I'm Done Overthinking My Personal Choices

by Erica Landis
Erica Landis

I wore the wrong sneakers to the park the other day. I wore my black fabric sneakers that my co-worker Kaliff jokingly called my “skater shoes.” They have zero support, but I love how they look. They look young. They look simple and fun. They look cool. Uncomplicated. Unencumbered. Unpretentious. Unstressed. They look like the life I’d like to have.

But today I’m paying the price for running around at the park wearing those sneakers. My shins are killing me — so much that I took three Tylenols. That’s one Tylenol too many. They were extra-strength.

But man, did we have fun! We ran from the “little kid side” to the “big kid side” over and over. My daughter is right in that nether region, and it’s all so new for me. And her.

In those sneakers, I kept up with her climbing the rock wall, running across the shaky bridge, and coming down the “big beautiful tunnel” slide as she called it. In those sneakers, I didn’t have time to let my claustrophobia keep me from following her down that tunnel slide or my fear of heights keep me from climbing to the top of the jungle gym. Those sneakers seemed to turn me into the girl I used to be and the mom I always thought I’d be.

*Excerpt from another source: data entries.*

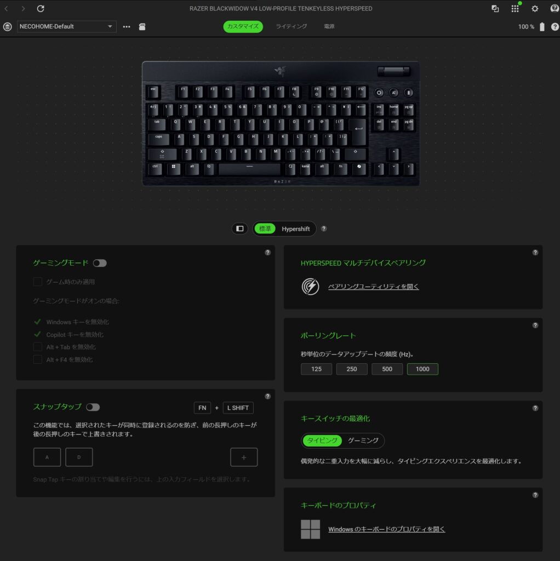Refresh the Synapse device page
This screenshot has height=561, width=560.
point(41,8)
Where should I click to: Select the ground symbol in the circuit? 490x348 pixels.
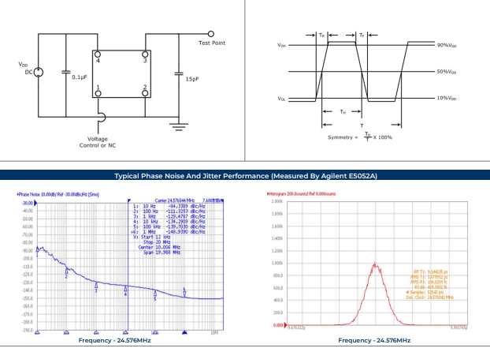point(181,125)
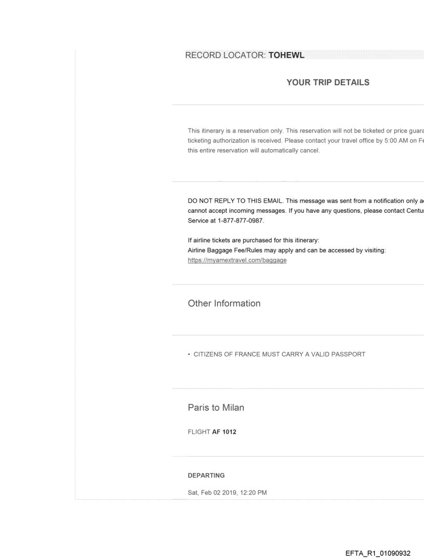Viewport: 424px width, 558px height.
Task: Click the "Other Information" section heading
Action: click(224, 303)
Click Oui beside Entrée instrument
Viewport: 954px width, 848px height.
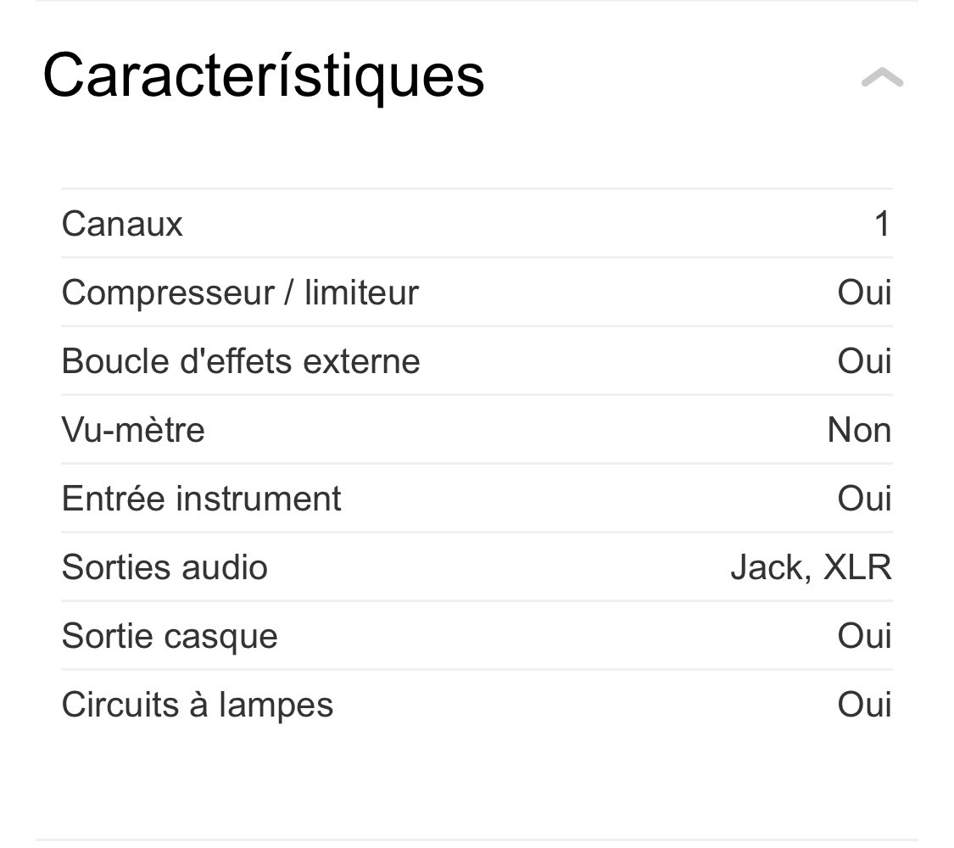coord(864,499)
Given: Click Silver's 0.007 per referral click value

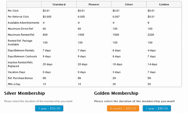Looking at the screenshot, I should 116,17.
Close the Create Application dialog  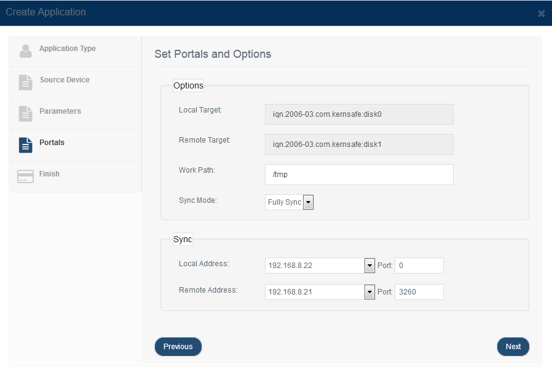(541, 14)
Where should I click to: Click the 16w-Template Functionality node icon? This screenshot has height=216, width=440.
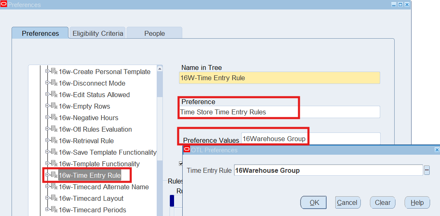(54, 164)
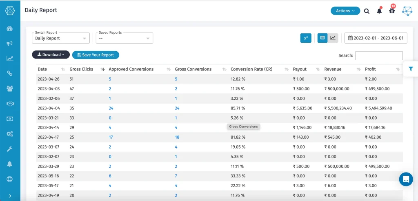Click the chat support bubble icon
The width and height of the screenshot is (418, 201).
coord(406,179)
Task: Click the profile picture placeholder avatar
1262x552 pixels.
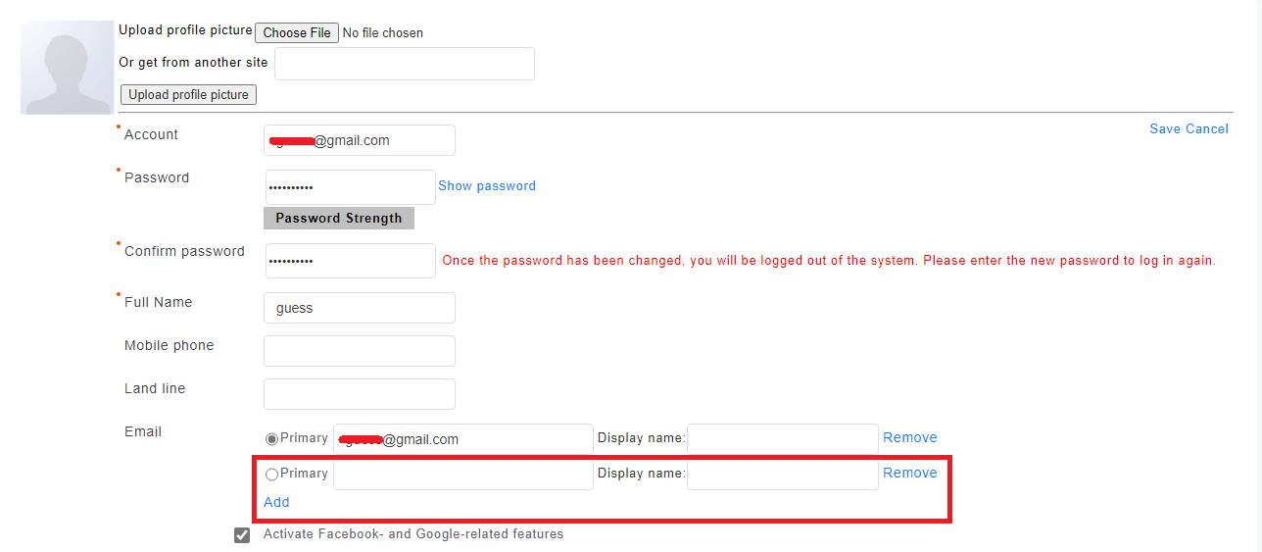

I moved faster in those sneakers than normal because that’s what it seemed I should do. These sneakers are what the kids wear, and the young moms, and even my old pal “my inner child” has a pair like these I’m sure.

So now I’m thinking about changing my hair. And the sentence that keeps coming out of my mouth is “I love ____, but I’m too old for that.”

Fill in the blank with pastel pink, Kelly Osbourne lavender gray, goth-ish dark auburn, chunky bleached-out streaks. Anything I come up with, I overthink. And I start to doubt my freedom to be who I want to be and how I want to look. And suddenly looking at pictures of hairstyles and hair colors on the computer turns into a therapy session. My hair never seems to evolve, but I do.

I get brave and bold and more comfortable in my own skin. I try not to overthink the implications of having unnaturally colorful hair or sequined eyeglasses. Or even being that almost 50-year-old mom with the 3-year-old running through Nomahegan Park in the wrong sneakers, having more fun than any of the other mothers with their normal-colored hair.

I try not to think that I’m too old for really taking a good shot at the only career I’ve ever really wanted. Well, maybe the two careers I’ve ever really wanted: mommy and author.

I write my own story now. That includes wearing the wrong sneakers, even if I know my shins will hurt the next day. I will color my hair some unnatural color sometime soon. I will no longer overthink the things that make me happy. I will embrace them.